The Doug Anthony Allstars performed a medley (a variation on Fred Geis's "Lament for Brendan Behan" prefacing "The Auld Triangle") on the Australian ABC program The Big Gig in the late 1980s.

The Frames performed it as the final song of a two-hour concert at the Vic Theater in Chicago on 23 November 2010. They performed the song live on RTÉ television's The Saturday Night Show on 18 December of the same year.

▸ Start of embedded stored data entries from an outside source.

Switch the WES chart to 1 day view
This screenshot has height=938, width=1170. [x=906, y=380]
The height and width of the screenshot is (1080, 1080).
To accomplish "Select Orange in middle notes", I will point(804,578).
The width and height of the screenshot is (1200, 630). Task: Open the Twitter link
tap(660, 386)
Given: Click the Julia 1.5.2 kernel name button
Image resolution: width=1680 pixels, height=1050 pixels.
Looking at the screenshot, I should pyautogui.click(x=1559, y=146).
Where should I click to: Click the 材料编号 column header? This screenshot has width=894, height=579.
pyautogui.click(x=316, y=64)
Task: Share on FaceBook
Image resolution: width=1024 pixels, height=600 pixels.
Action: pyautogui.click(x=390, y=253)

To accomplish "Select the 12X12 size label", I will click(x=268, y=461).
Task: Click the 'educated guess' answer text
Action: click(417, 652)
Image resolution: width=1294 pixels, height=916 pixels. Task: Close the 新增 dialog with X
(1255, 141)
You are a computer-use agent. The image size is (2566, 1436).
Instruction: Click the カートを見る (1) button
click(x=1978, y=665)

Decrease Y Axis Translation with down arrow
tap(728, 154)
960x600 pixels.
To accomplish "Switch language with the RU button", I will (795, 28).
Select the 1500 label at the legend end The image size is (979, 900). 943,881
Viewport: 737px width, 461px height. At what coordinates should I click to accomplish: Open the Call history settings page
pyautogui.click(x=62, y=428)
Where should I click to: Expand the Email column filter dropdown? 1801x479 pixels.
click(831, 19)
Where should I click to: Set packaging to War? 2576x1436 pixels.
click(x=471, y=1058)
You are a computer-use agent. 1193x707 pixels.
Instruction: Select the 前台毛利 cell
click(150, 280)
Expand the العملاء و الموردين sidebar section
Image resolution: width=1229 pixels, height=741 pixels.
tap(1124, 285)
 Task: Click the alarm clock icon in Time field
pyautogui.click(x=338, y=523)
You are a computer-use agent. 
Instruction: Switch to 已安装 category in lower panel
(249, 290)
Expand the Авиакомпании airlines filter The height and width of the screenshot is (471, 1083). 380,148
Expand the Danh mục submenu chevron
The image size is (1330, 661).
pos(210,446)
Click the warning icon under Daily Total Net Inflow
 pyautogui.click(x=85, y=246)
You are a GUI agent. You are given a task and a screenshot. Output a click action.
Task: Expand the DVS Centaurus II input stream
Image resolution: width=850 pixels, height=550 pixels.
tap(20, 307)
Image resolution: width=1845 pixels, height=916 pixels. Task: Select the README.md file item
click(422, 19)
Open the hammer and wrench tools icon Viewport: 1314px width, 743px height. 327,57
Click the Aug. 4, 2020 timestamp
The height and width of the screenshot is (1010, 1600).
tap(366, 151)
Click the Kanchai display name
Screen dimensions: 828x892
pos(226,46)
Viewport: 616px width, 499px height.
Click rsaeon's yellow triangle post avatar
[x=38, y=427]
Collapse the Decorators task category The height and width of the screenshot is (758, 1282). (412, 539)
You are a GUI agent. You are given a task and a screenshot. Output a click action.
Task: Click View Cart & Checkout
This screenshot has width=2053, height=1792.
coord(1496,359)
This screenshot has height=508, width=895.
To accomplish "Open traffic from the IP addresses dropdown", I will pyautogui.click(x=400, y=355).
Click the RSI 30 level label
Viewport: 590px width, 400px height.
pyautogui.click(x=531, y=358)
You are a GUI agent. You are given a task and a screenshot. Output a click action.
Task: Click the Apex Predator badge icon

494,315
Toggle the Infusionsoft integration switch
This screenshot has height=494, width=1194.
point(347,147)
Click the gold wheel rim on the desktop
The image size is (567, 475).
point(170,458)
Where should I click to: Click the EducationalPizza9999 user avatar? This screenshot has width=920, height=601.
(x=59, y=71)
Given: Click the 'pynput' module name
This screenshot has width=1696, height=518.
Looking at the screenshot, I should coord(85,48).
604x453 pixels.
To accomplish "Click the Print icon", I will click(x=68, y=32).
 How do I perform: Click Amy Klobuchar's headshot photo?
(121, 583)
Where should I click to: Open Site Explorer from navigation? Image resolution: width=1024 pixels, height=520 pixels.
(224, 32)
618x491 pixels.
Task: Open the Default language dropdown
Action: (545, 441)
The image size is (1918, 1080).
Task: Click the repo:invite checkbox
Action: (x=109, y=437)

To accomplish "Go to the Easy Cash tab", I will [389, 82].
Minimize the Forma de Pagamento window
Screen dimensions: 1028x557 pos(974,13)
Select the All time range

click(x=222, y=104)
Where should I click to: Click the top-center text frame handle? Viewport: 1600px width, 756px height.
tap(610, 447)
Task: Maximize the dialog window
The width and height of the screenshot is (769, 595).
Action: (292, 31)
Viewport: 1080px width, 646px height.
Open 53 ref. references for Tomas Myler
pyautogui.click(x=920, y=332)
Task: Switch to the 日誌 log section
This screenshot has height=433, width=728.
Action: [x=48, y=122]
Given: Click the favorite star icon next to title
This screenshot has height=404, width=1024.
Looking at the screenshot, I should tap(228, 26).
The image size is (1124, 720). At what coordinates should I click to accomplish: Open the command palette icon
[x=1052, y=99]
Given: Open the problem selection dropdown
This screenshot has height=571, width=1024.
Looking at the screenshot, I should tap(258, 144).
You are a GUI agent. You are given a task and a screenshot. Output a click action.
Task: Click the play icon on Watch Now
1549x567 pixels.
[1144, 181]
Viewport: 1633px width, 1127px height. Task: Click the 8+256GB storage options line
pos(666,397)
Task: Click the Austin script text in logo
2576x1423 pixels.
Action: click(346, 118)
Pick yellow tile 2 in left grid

U2 played a live cover version at Croke Park, Dublin on 24 July 2009 as part of the 360 tour. Bono joined lead singer Glen Hansard on 8 May 2012 in New York City's The Living Room venue to perform the song. Following Hansard's death in 2026, "The Auld Triangle" was sung by mourners, including Bono, Eddie Vedder, Damien Rice, Lisa Hannigan, Markéta Irglová, Liam Ó Maonlaí and members of The Frames, as his funeral procession left St Patrick's Cathedral, Dublin. The song was also sung by members of the public in tribute in the days following his death.

At the Ceiliúradh (celebration) at Royal Albert Hall on 10 April 2014, it was sung by a collection of performers including Glen Hansard, Lisa Hannigan, Elvis Costello, Conor O’Brien (of Villagers), Paul Brady, Imelda May, John Sheahan, Dónal Lunny, Andy Irvine and The Gloaming.